Common problems with coal-fired IGCC plants include low availability, which, even for the best plants, does not exceed 0.8 and is, on average, at the level of 0.6 [51]. This is due to the failures and equipment repair due to corrosion (nozzles and lining), the condensation of acidic products, slagging, and ash transport. Gas storage is needed to balance a plant’s load.

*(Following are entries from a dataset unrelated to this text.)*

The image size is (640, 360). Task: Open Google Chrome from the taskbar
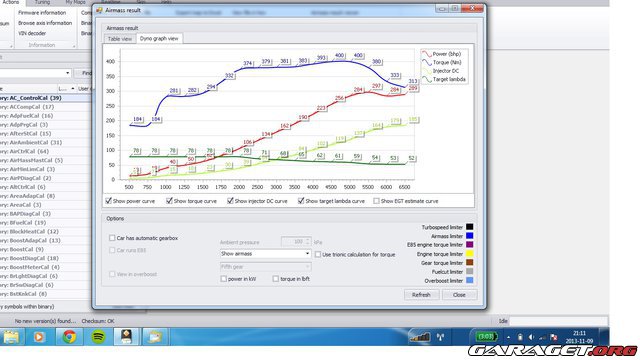69,337
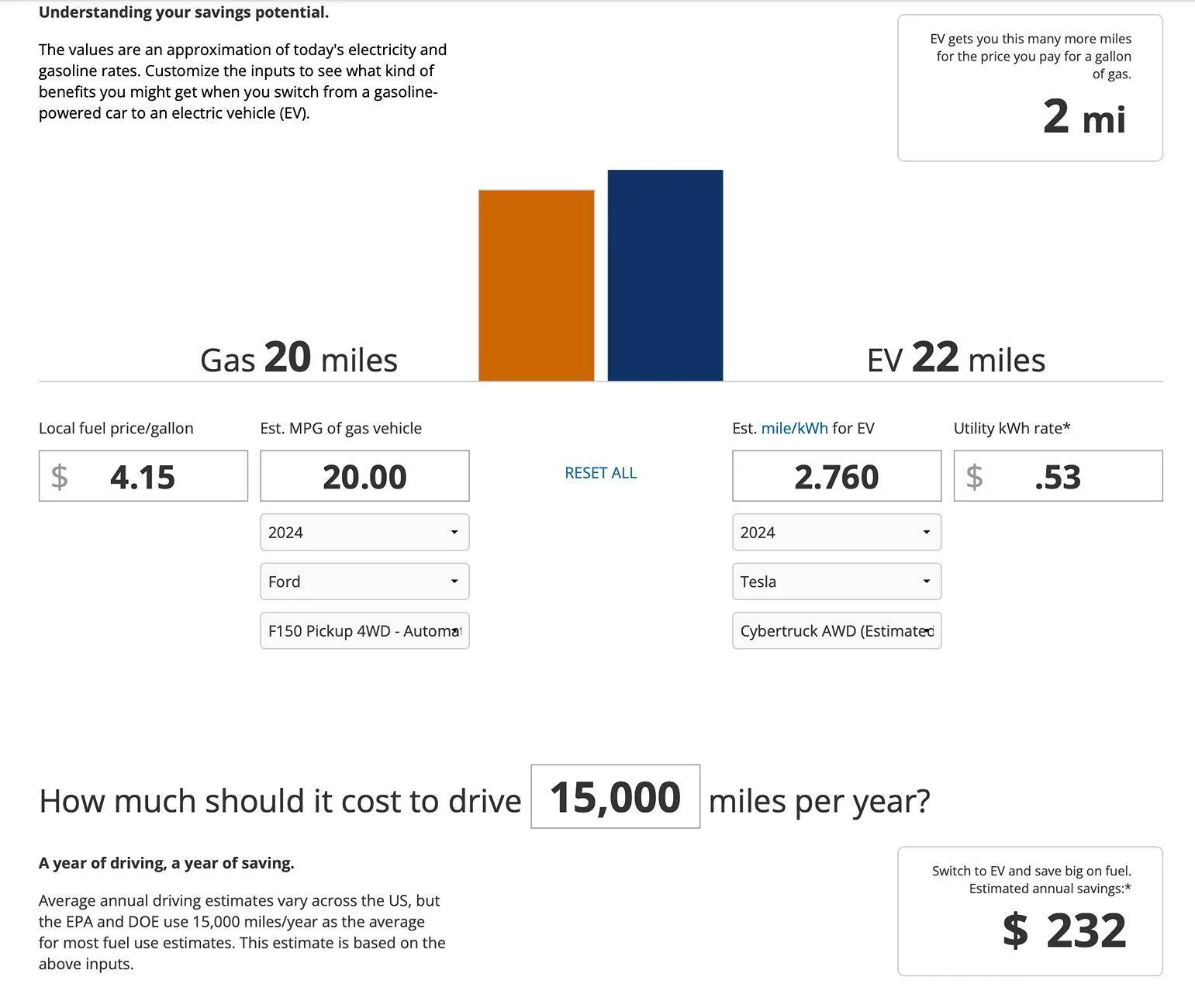Viewport: 1195px width, 1008px height.
Task: Click the dollar sign in fuel price field
Action: pos(60,476)
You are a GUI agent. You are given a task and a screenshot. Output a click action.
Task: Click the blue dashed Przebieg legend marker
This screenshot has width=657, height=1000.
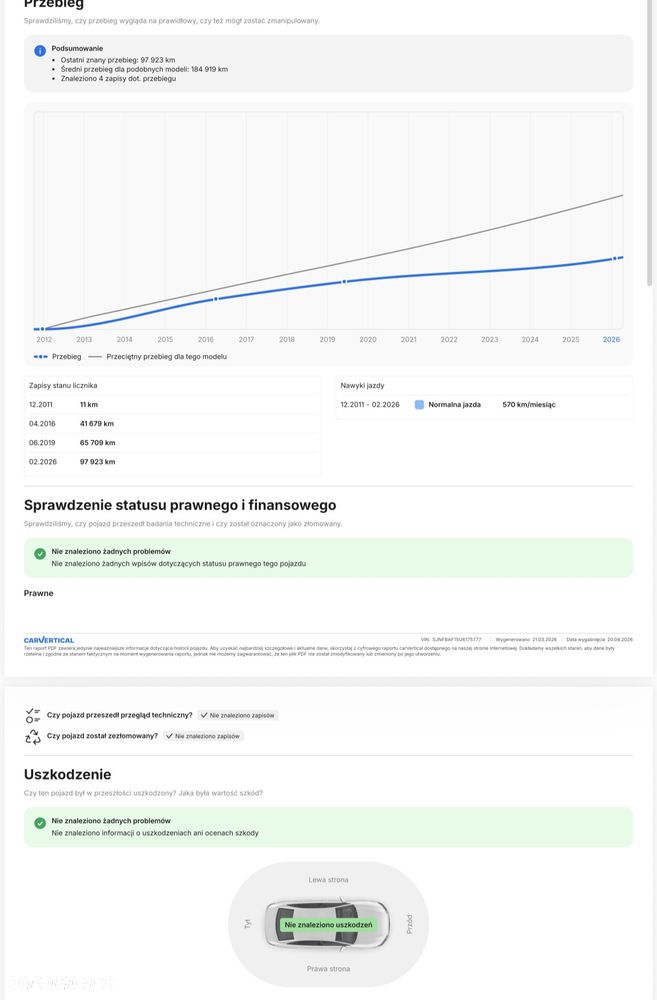40,356
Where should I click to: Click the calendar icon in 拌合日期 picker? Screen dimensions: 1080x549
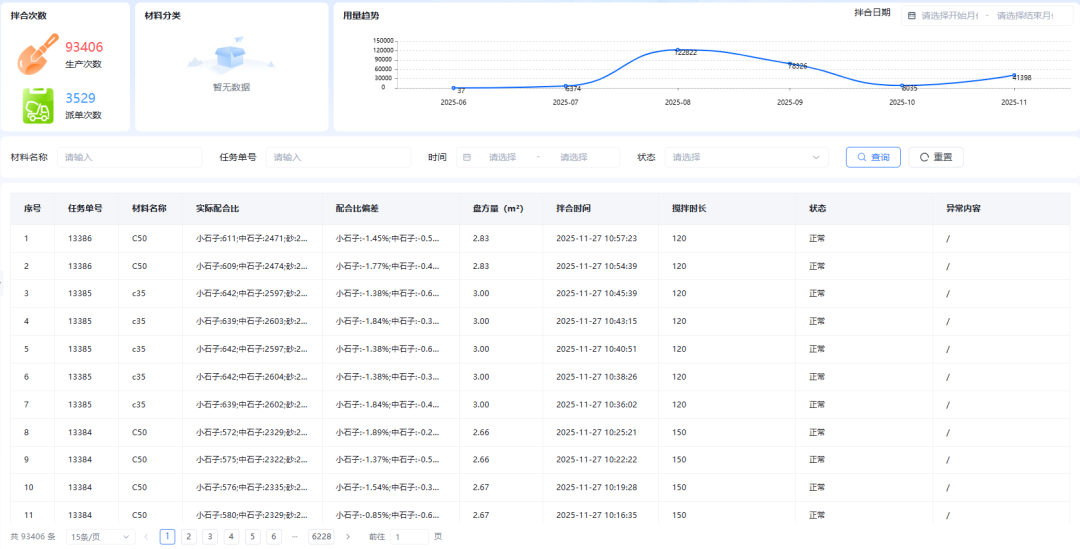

After several gasification projects in the 1980s and 1990s, a rather optimistic view of the coal energy future has emerged. For example, in a 2001 study [52], a forecast was proposed wherein, by 2004, the total gasification capacity in the world would be 60 GW (in actuality, it was 40 GW), and specific capital investments in coal-fired IGCC plants would decrease due to learning effects and would amount to 800–1000 USD/kW by 2012. The review in [53] predicted that by 2020, the efficiency of coal-fired IGCC plants would reach 53–56% at specific capital costs of 1200–1400 USD/kW. A graph approach to the analysis of the development of coal-fired IGCC plants was proposed in [54], showing the possibility of achieving an efficiency of approximately 55%, a capacity commissioning rate of 7.5 GW per year in the 2020s, and the possibility of replacing traditional coal blocks with IGCC plants by 2035. Even in later studies [55,56], coal-fired IGCC plants were considered as an option to replace nuclear power in Europe, and the improvement rate was estimated at a 1–3% increase in efficiency and a 2–9% reduction in specific capital costs over 10 years. These high expectations were not fulfilled. According to [57], the specific capital investments in coal-fired IGCC plants were estimated at USD 1500 per kW, and the review in [58] showed examples of unpredictable growth in capital investments. The available data has shown that specific capital costs can even reach USD 3000–4000 per kW (even without CCS systems). The maximum net efficiency of the implemented coal-fired IGCC plants did not even reach the expected level of 50% [59], while coal combustion power plants with supercritical steam parameters can achieve efficiency ratings of approximately 44–48% due to progress in heat-resistant materials [60,61,62,63]. Gas turbines for operation on generator gas are, as a rule, more expensive than those developed for the combustion of hydrocarbons. Finally, coal-fired IGCC plants cost nearly twice as much to operate as traditional coal-fired thermal power plants. As noted in [64], a significant cost reduction due to learning effects requires an installed capacity of approximately 100 GW of coal-fired IGCC plants, and this threshold has not yet been reached.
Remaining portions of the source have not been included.